Niemieckie media WDR, NDR i „Süddeutsche Zeitung”, we współpracy z dziennikarzami skandynawskimi, dotarły do dokumentów opisujących operacje rosyjskie, które miały pogorszyć relacje Ukrainy, Unii Europejskiej i NATO z Turcją.
Rosjanie organizują fałszywe protesty, za które częściowo płacą, aby później rozprzestrzeniać je w tureckich mediach oraz sieciach społecznościowych. Chodzi tu np. o mniemane pogróżki Ukraińców, którzy nie zgadzają się na pobyt turystyczny Rosjan w Turcji.
– Operacje, mające podsycać konflikty i spory wewnątrz NATO są w rzeczywistości (..) kierowane przez Moskwę. Celem rzekomych antytureckich lub antymuzułmańskich protestów rzekomych Ukraińców jest najwyraźniej przekonanie prezydenta Turcji Recepa Tayyipa Erdogana do zmniejszenia wsparcia na rzecz Ukrainy i uniemożliwienie Szwecji przystąpienia do NATO. (…) I w ten sposób podkreślić „destrukcyjny nazistowski charakter” społeczeństwa ukraińskiego pod przywództwem Żeleńskiego – podaje niemiecki dziennik telewizyjny Tagesschau.

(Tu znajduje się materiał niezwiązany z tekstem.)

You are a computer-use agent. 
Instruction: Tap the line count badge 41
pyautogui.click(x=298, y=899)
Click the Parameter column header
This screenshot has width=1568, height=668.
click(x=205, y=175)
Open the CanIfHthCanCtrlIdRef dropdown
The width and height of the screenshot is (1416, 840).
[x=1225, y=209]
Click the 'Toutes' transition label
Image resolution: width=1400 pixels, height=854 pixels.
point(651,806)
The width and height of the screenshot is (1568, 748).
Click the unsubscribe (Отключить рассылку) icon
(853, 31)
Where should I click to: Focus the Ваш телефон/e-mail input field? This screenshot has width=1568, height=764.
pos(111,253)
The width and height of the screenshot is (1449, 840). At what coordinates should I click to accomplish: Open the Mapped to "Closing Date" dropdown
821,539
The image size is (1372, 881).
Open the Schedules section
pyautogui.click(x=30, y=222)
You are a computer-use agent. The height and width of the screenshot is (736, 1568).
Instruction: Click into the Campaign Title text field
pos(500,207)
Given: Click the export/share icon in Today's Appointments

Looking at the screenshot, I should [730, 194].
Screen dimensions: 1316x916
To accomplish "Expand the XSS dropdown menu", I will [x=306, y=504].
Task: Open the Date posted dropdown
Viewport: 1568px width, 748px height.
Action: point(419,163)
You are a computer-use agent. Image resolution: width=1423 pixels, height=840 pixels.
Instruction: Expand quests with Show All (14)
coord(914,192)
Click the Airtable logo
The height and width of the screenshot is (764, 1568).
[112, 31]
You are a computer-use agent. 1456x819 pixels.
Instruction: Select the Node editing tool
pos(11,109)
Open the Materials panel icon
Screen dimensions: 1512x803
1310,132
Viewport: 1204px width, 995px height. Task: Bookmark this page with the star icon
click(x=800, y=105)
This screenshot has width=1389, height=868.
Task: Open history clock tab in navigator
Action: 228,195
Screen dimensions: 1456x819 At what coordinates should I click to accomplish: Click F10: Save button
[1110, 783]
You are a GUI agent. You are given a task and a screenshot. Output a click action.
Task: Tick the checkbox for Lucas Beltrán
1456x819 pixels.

Według wyżej wymienionych mediów, Rosjanie mieli wpływ na Rasmusa Paludana w Szwecji, który spalił Koran przed turecką ambasadą w Sztokholmie.
Źródłem przecieku dokumentów opisujących cele akcji rosyjskich w Europie jest londyński „Dossier Center”, ośrodek badawczy, finansowany przez krytyka Kremla Michaiła Chodorkowskiego.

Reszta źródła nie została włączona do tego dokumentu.